Life changed again as I figured out that many sacrifices would have to take center stage in pursuit of completing college. I started college at MATC (Milwaukee Area Technical College) in 1970, and in 1973/74, I was admitted into UWM (University of WI-Milwaukee) School of Architecture. I was so in the groove to get my degree. During a two-year period (1973-1975), I decided to finish up at MATC part-time to get my associates degree, while attending UWM full-time from 1973 to 1977 to get my bachelor's degree.
For a two-year period, I attended both day and night schools, worked PT jobs and work study jobs, and participated in the raising of out two children while my wife worked full-time. I had quit drinking, partying, and smoking after I got married and was needing some mental-health stability, which I found in 1974, when I started doing stand-up comedy, as inspired by comedian Richard Pryor.
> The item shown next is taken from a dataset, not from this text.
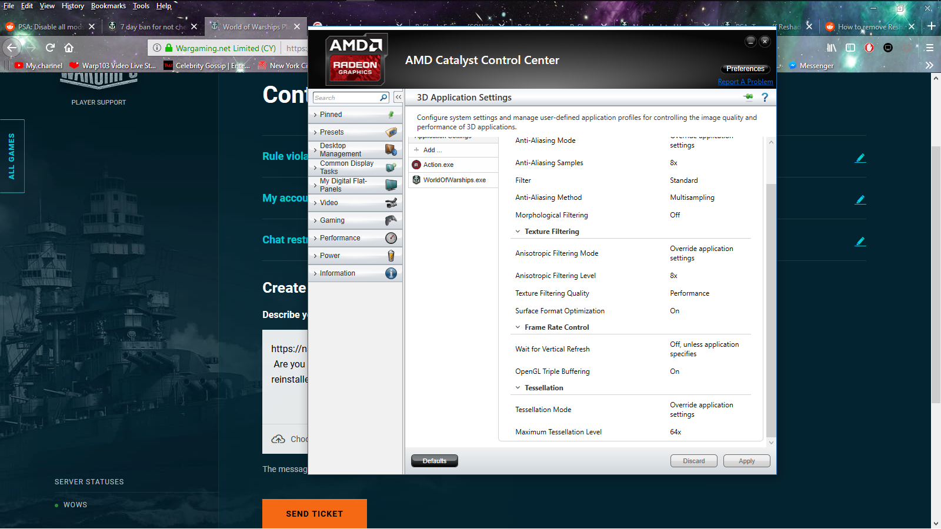Open the Anti-Aliasing Samples 8x value
941x529 pixels.
point(673,163)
The rest is history, as I achieved all my goals by getting both my associate and bachelor's degrees, with the intervention of my Lord and Savior/God during all the times I thought I could not make it. In fact, during the times I wanted to quit, my wife would call my mother and my mother-in-law, and I would go to sit with them and get the words of wisdom from these angels for support.
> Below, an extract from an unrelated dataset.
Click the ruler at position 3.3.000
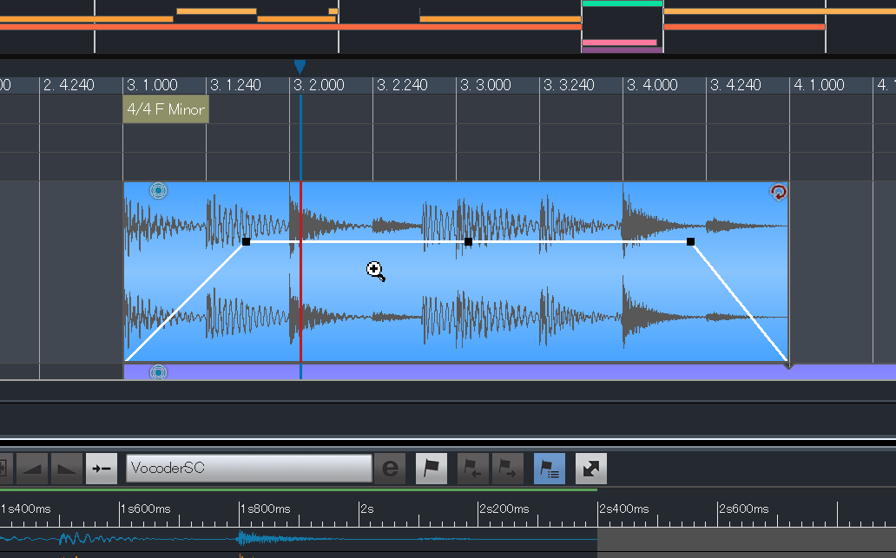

There were other significant help and support during my career launch from the beginning until now.
Ms. Margaret Garner-Thompson gave me the money to pay my MATC tuition in 1970. Mr. Prentice McKinney told me about student financial aid, which allowed me to pay for my college years. Dr. Earnest Spaights, Rachel Seymore, Clara New, Paul Pettie, Dr. Sandra Moore, and many others at UWM and MATC helped me clarify purpose and meaning in my life from 1970 to 1977.
Triumph the Church of God in Christ became a foundation of faith while in college where Aunt Red, Reverend Buck, Queenie, and my mother-in-law, Hagar Harrel, lifted me up to do well as they worked to build a new church and they added me to the design committee. My school time, life, and family got an intervention-based boost from these angels, sent by God.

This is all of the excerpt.